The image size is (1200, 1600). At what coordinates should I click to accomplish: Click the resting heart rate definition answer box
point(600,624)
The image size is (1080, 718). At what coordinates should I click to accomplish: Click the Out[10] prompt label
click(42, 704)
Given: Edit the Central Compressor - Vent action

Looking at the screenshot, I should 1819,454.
=====
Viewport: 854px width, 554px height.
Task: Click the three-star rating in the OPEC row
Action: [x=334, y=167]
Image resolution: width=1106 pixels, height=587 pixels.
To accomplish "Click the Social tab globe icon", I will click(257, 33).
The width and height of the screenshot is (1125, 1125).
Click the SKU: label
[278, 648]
=====
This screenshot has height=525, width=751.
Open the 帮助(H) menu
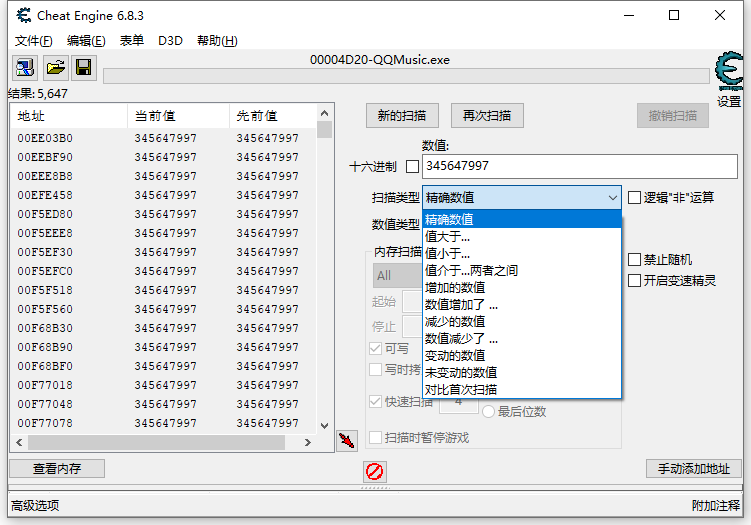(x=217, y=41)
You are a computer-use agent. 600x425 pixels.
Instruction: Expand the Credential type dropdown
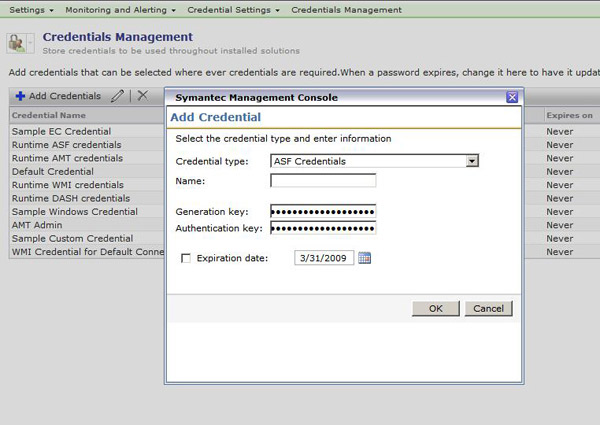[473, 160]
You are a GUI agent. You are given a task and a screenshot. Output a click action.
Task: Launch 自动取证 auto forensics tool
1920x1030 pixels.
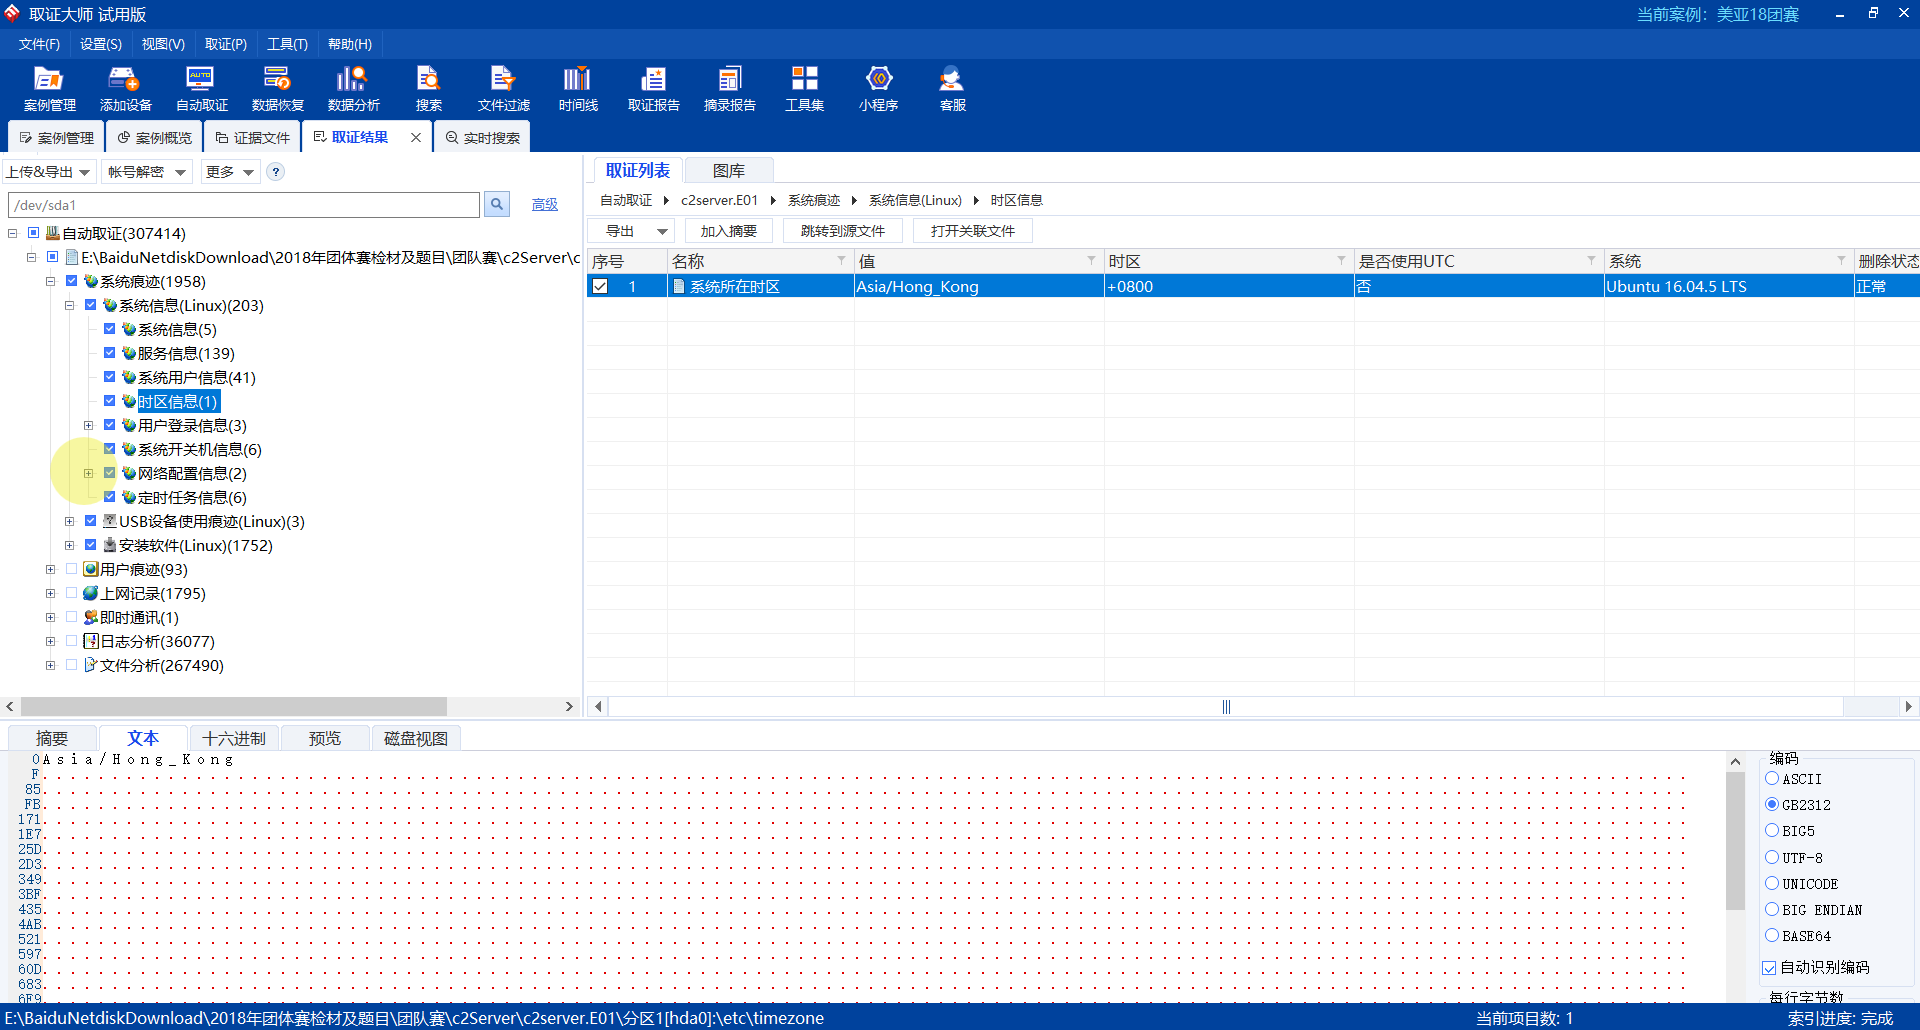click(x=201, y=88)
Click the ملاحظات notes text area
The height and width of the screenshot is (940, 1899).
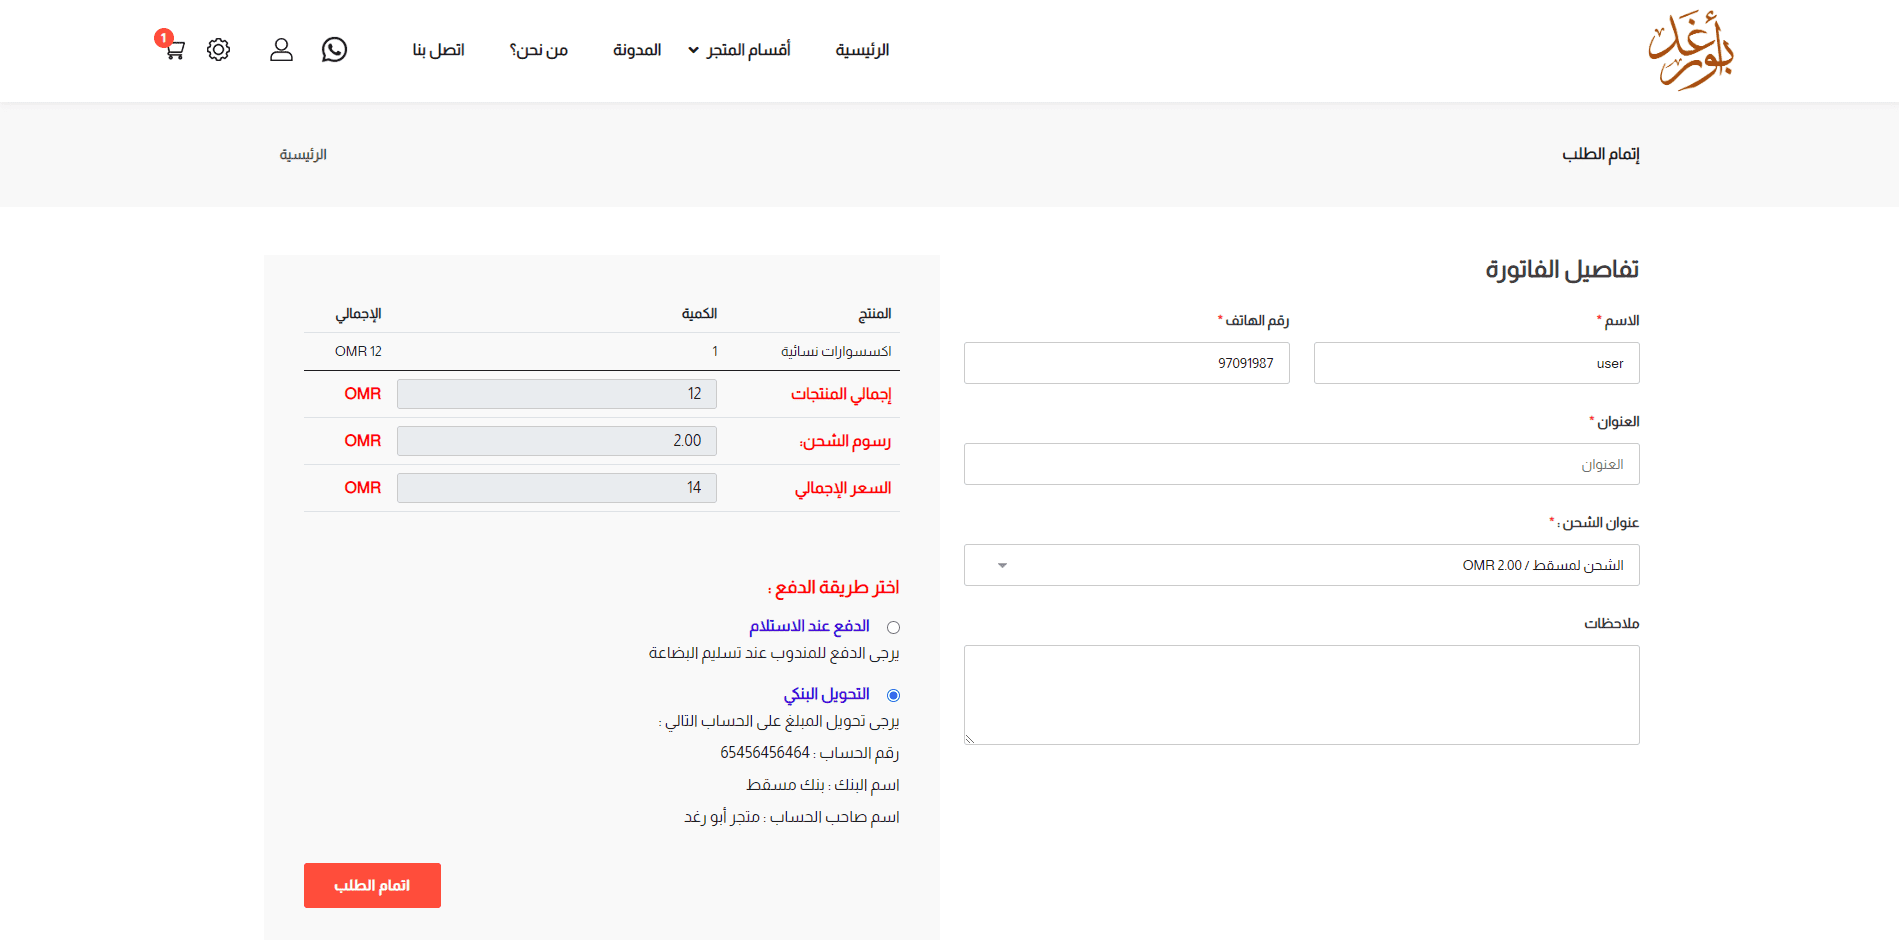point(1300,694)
=====
Your answer should be the number of lines in the records that contain the word "agent", with nothing added.

2